#### [EXERCISE PROMPT]
Reproduce every line of text in the data below word for word, leaving out the pictures.
════════
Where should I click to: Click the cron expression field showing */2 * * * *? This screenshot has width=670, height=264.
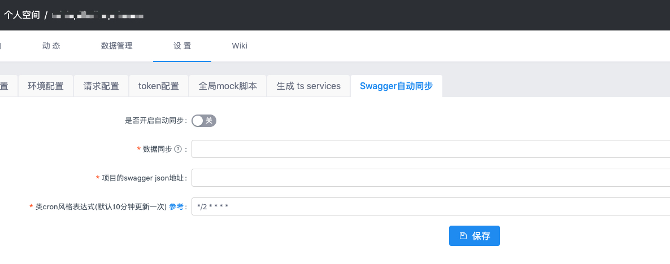(x=429, y=206)
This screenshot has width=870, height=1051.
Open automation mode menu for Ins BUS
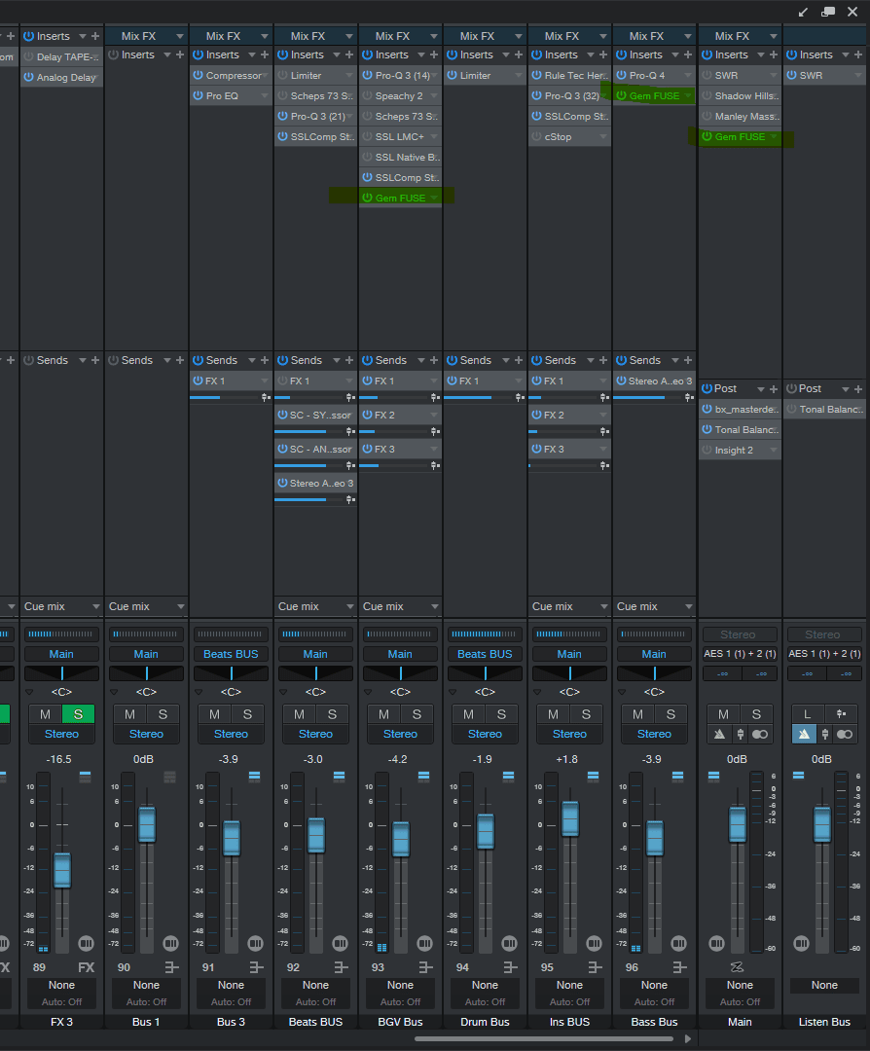pyautogui.click(x=569, y=1001)
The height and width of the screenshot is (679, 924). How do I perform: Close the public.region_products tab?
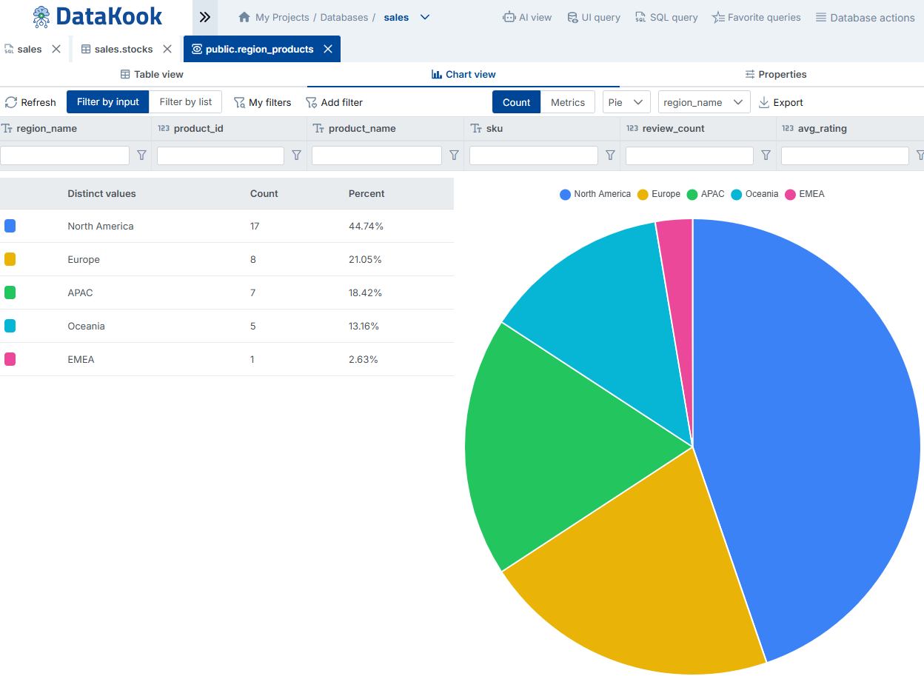click(328, 49)
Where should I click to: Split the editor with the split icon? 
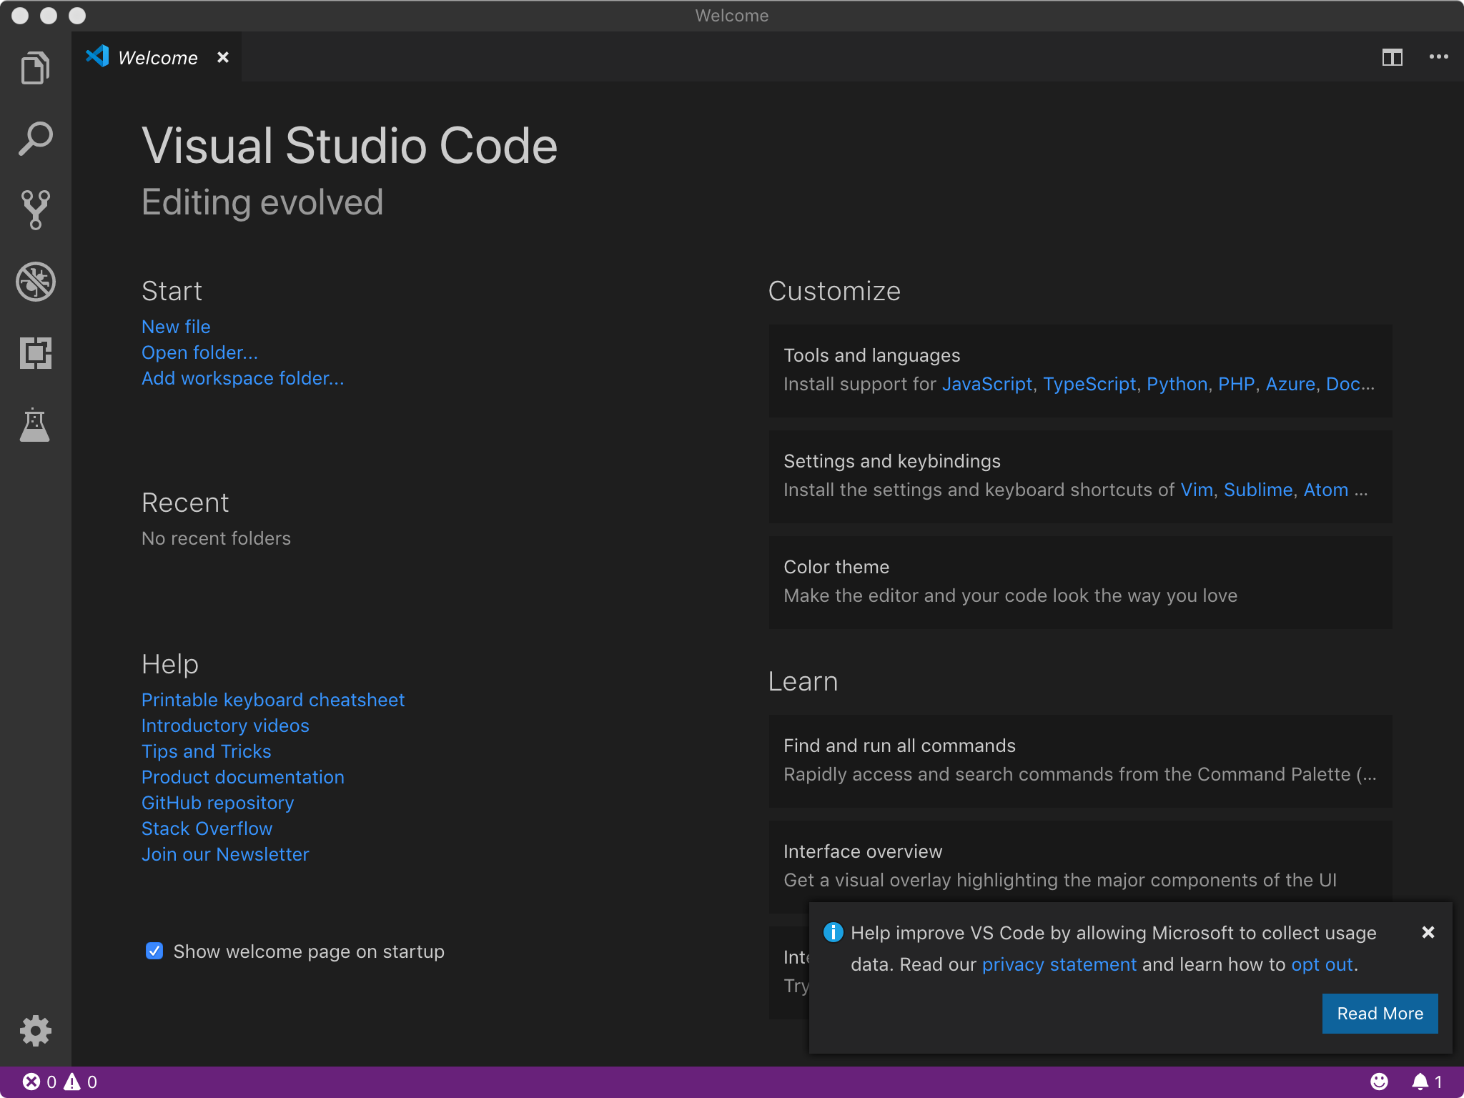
════════
#### [SOLUTION FOR THIS TASK]
Where should I click to: Click the cron expression field showing */2 * * * *? This screenshot has width=670, height=264.
(x=429, y=206)
This screenshot has width=870, height=1051.
Open automation mode menu for Ins BUS
pyautogui.click(x=569, y=1001)
The height and width of the screenshot is (679, 924). How do I perform: Close the public.region_products tab?
click(328, 49)
Where should I click to: Split the editor with the split icon? 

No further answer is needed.